Heller Lecture Series - Mar. 20th 2012

Heller Lecture Series in Computational Neuroscience

 

Prof. Robert Shapley  

Natalie Clews Spencer Professor of the Sciences; Professor of Neural Science, Psychology, and Biology; Center for Neural Science, New York University, USA 

   

 On the topic of

Neuronal basis for the unitary perception of color and form

 

Using common sense or introspection, we “know” that color is a visual property of
objects and surfaces that we perceive separately from shape or direction of motion or
depth order in the visual scene.
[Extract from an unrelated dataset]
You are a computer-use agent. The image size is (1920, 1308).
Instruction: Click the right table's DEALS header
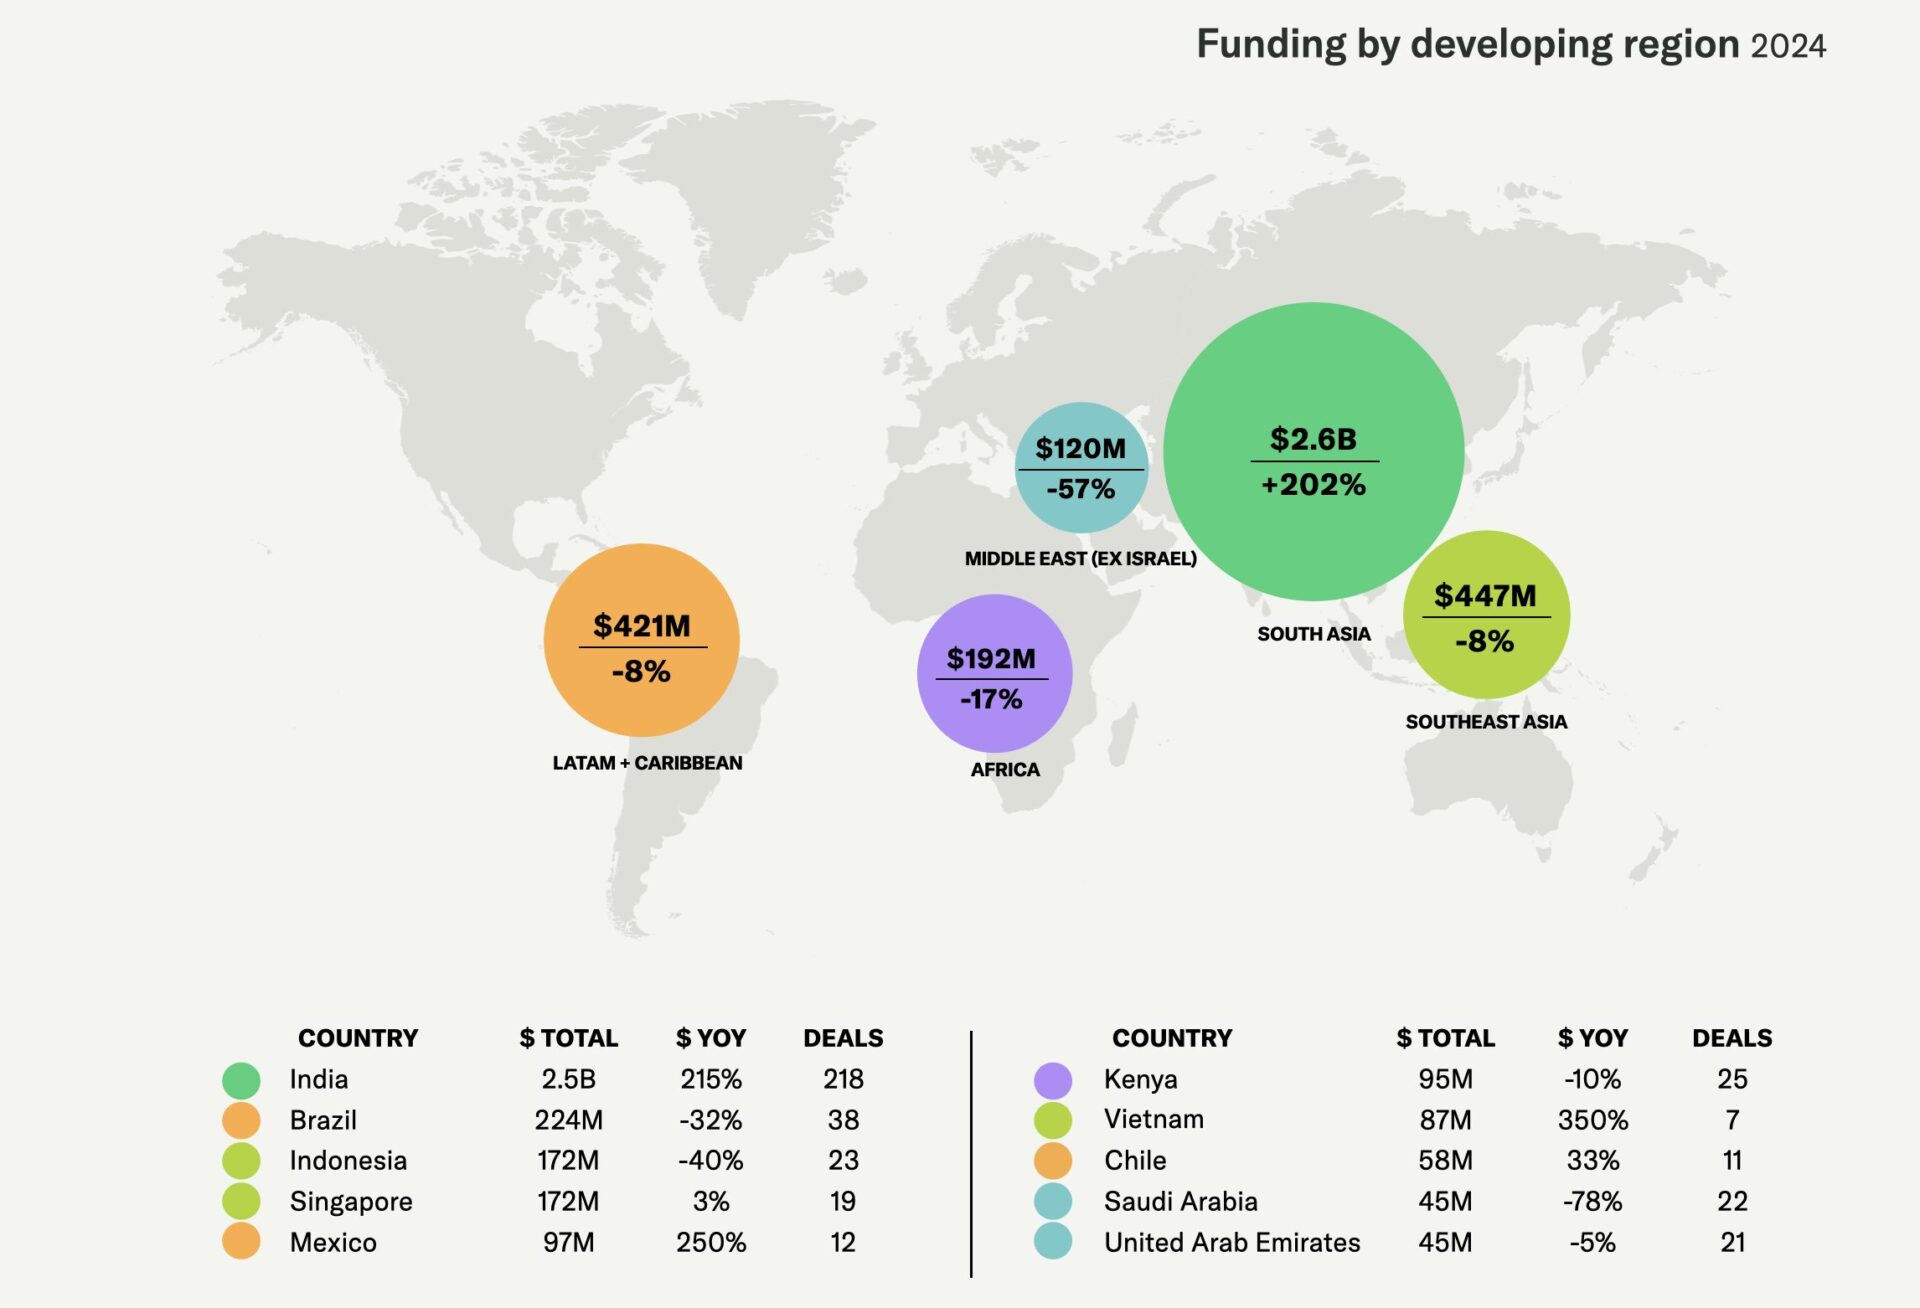click(x=1731, y=1038)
Vision scientists often have studied color perception
under conditions where form is minimal. It is natural for us as scientists and also as
human beings to think of color as separate and apart. But on the contrary, color and
form are linked inextricably as properties of objects in visual perception and in the visual
cortex. The famous psychologist Gaetano Kanizsa was an eloquent advocate of this
viewpoint; he wrote:
"...space and color are not distinct elements but, rather, are
interdependent aspects of a unitary process of perceptual organization."
(Kanizsa 1979)

The reason for the linkage of color and form is that the brain needs to construct a color
signal to recover, as well as it can, the reflective properties of a surface, independent of
illumination. So, neural mechanisms of color perception must make computations that
take into account the spatial layout of a scene as well as the reflectances of the surfaces
in the scene. Our work suggests that the primary visual cortex, V1, plays an important
role in neural computations for color and form perception, through the construction of
spatially-tuned double-opponent color cells.